▶ [Arbeitsauftrag]:
Beantworte anhand des Textauszugs zur Finanzialisierung des Wohnungsmarktes die folgenden Fragen:
(a) In welcher Stadt führt die Entwicklung vor allem zu sehr hohen Investitionen in den Wohnbau?
(b) Wer ist laut Text am Markt überaus aktiv und finanziert neuen Wohnraum?
(c) Wodurch können neue Mieter in Wien neuen Wohnraum mit gemäßigten Mietpreisen nutzen?

Die „Finanzialisierung“ des Wohnungsmarktes

Die „Finanzialisierung“ des Wohnungsmarktes

Was allen voran in Berlin zu sehr hohen Investitionen in den Wohnbau führt, ist zunehmend auch in Österreich und seit einiger Zeit speziell in Wien zu beobachten: Globalinvestoren sind am Markt überaus aktiv und finanzieren neuen Wohnraum. Das sorgt für rege Wohnbautätigkeit und bringt Baupreise und den Sekundärmarkt an gebrauchten Wohnungen unter Druck. Nicht immer zur Freude der neuen Mieter, obschon diese speziell in Wien auch Dank des sozialen Wohnbaus mit gemäßigten Mietpreisen neuen Wohnraum nutzen können.

▶ [Aufgeführte Einträge]:
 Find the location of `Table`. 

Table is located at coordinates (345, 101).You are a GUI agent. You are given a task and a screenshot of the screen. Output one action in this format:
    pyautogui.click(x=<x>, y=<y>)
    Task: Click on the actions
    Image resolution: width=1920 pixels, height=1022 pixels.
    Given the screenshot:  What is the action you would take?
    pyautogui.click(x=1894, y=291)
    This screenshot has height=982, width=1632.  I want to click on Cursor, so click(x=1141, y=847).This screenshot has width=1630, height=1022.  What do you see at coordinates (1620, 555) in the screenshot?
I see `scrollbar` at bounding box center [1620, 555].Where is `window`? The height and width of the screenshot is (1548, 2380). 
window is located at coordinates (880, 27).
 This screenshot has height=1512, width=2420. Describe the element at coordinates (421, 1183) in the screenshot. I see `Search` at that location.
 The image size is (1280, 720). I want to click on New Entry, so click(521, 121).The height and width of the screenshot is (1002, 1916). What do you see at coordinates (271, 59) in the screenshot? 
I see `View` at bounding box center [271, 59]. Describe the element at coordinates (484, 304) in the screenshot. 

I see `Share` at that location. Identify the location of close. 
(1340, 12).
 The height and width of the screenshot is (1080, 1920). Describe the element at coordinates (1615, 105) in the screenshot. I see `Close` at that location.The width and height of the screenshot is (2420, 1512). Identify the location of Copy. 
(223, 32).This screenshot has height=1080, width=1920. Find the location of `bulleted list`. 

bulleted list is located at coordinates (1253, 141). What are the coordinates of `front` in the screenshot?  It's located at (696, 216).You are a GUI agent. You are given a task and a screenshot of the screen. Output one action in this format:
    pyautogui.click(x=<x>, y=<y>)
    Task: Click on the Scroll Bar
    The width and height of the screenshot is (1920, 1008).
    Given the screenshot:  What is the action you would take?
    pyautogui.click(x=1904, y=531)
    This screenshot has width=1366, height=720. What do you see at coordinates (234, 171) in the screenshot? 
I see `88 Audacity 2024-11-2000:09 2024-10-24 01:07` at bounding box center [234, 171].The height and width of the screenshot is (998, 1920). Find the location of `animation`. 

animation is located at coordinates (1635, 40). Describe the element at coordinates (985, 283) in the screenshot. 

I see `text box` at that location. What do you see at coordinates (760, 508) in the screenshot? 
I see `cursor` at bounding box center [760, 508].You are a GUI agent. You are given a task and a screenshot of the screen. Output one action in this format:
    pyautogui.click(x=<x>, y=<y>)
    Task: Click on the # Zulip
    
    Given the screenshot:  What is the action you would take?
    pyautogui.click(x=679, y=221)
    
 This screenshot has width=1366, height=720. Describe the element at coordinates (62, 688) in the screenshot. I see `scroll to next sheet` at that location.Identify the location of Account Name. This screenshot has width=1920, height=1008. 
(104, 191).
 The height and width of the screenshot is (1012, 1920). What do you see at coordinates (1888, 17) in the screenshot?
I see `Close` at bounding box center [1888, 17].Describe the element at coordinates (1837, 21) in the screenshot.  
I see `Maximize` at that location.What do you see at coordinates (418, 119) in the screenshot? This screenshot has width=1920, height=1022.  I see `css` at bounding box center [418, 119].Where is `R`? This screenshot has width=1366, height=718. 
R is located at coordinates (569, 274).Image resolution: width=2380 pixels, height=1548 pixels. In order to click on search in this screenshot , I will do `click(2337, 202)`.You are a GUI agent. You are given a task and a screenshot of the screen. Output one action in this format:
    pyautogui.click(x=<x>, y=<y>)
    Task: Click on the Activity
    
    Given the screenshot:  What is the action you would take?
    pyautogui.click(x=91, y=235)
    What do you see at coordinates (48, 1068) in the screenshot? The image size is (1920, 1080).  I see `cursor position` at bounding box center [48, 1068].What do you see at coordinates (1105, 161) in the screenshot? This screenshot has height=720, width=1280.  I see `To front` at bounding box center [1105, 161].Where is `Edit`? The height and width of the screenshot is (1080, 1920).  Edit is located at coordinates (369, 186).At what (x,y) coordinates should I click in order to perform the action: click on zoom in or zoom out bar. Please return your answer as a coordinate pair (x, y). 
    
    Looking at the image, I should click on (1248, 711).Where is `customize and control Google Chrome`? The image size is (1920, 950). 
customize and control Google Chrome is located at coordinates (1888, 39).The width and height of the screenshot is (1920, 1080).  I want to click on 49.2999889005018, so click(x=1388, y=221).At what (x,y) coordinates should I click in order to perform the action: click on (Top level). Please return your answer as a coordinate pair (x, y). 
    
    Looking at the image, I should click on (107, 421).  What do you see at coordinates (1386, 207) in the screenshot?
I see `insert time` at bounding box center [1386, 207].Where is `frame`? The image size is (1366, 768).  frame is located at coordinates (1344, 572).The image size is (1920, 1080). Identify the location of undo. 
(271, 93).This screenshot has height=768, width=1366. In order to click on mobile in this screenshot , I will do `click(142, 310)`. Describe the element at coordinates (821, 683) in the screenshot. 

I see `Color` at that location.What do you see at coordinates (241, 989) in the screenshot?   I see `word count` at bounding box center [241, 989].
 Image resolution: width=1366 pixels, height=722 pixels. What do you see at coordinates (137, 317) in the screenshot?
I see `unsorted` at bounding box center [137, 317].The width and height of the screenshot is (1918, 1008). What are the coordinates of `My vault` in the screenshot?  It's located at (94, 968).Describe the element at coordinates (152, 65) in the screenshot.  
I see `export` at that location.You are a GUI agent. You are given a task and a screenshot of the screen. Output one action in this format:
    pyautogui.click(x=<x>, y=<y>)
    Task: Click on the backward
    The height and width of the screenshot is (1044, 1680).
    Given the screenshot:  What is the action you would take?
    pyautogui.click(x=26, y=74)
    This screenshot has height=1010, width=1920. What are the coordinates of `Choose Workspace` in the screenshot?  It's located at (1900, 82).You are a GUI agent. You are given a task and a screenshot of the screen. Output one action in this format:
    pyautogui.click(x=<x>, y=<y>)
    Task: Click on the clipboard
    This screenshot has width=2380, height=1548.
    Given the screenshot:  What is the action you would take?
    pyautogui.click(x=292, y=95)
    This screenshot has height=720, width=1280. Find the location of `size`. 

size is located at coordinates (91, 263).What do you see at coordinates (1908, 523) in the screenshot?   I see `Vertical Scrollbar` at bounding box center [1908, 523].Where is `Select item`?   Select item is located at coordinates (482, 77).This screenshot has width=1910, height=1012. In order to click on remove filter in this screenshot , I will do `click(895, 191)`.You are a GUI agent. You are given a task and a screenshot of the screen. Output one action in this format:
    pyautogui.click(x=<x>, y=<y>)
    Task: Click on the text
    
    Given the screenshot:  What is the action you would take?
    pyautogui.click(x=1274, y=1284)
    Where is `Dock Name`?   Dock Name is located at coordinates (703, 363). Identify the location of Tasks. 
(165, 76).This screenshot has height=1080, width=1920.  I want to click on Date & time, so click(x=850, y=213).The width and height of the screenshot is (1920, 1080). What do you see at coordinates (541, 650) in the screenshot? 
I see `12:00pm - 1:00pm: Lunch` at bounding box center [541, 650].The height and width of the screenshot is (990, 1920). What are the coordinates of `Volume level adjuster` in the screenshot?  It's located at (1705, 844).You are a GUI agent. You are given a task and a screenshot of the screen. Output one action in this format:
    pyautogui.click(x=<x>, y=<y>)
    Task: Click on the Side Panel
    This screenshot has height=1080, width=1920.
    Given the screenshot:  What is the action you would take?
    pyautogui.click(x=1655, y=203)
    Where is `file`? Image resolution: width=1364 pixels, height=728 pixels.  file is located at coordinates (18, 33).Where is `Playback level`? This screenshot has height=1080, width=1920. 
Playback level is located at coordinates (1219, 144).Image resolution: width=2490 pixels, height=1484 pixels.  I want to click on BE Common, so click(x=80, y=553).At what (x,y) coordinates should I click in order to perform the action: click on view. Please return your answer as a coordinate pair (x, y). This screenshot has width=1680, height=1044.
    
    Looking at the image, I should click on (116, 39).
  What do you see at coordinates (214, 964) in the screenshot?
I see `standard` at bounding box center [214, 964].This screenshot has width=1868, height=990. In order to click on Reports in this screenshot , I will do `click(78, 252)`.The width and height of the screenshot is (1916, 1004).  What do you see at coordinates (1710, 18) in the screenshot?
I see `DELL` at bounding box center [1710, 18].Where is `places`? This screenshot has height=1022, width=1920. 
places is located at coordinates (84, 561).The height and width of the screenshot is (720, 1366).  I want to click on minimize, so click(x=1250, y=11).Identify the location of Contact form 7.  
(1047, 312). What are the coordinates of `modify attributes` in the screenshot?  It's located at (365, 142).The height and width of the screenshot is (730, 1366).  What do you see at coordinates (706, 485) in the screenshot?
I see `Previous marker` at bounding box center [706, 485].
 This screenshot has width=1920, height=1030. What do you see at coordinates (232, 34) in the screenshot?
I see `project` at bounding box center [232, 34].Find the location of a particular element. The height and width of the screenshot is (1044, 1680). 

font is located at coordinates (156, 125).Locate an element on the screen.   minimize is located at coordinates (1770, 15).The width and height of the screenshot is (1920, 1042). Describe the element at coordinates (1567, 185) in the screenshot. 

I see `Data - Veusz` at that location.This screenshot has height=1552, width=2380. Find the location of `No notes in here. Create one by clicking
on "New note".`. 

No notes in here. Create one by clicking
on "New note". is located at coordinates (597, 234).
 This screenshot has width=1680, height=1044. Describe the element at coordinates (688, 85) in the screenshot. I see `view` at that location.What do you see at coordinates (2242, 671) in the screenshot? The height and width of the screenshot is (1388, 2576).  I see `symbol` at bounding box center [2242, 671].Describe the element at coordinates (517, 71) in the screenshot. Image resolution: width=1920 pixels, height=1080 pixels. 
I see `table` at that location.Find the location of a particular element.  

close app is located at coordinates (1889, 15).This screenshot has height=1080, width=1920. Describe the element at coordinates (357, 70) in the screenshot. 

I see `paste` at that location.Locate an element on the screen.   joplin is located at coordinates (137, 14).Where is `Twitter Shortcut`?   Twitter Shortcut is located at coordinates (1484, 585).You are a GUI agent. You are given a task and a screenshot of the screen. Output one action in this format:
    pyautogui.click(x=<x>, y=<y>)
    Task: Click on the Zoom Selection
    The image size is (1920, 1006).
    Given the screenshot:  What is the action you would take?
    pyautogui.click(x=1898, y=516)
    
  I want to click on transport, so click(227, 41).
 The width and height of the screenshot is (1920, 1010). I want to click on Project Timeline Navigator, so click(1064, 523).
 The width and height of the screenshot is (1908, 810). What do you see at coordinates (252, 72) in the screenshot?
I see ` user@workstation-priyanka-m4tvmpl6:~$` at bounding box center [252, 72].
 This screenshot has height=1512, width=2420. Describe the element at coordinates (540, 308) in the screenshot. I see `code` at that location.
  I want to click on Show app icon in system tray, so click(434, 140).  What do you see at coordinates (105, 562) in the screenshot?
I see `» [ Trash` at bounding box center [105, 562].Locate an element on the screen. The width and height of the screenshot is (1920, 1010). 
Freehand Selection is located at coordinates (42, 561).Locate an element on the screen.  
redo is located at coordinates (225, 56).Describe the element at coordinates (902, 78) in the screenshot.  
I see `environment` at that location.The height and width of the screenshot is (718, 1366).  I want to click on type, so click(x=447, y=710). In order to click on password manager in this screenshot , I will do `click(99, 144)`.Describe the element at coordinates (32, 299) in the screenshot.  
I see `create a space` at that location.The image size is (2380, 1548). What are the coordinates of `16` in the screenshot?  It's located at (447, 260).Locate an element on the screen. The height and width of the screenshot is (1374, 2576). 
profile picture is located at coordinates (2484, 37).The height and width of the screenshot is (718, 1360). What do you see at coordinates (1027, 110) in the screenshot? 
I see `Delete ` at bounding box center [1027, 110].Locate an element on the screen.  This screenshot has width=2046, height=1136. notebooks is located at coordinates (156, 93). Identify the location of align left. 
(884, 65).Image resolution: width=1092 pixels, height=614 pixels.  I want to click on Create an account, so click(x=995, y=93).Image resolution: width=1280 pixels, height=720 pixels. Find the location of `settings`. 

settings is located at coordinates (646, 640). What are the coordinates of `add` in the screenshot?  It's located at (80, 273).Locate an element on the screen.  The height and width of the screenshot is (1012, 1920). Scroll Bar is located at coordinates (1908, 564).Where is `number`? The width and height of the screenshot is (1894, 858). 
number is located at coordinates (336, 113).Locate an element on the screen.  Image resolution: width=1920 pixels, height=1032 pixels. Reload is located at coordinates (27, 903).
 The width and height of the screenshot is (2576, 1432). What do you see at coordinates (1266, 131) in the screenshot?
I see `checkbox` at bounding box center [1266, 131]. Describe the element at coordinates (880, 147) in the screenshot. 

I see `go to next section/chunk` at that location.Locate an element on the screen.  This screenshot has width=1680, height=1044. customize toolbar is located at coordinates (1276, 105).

▶ [Lösung]:
(a) In Berlin.
(b) Globalinvestoren.
(c) Durch den sozialen Wohnbau.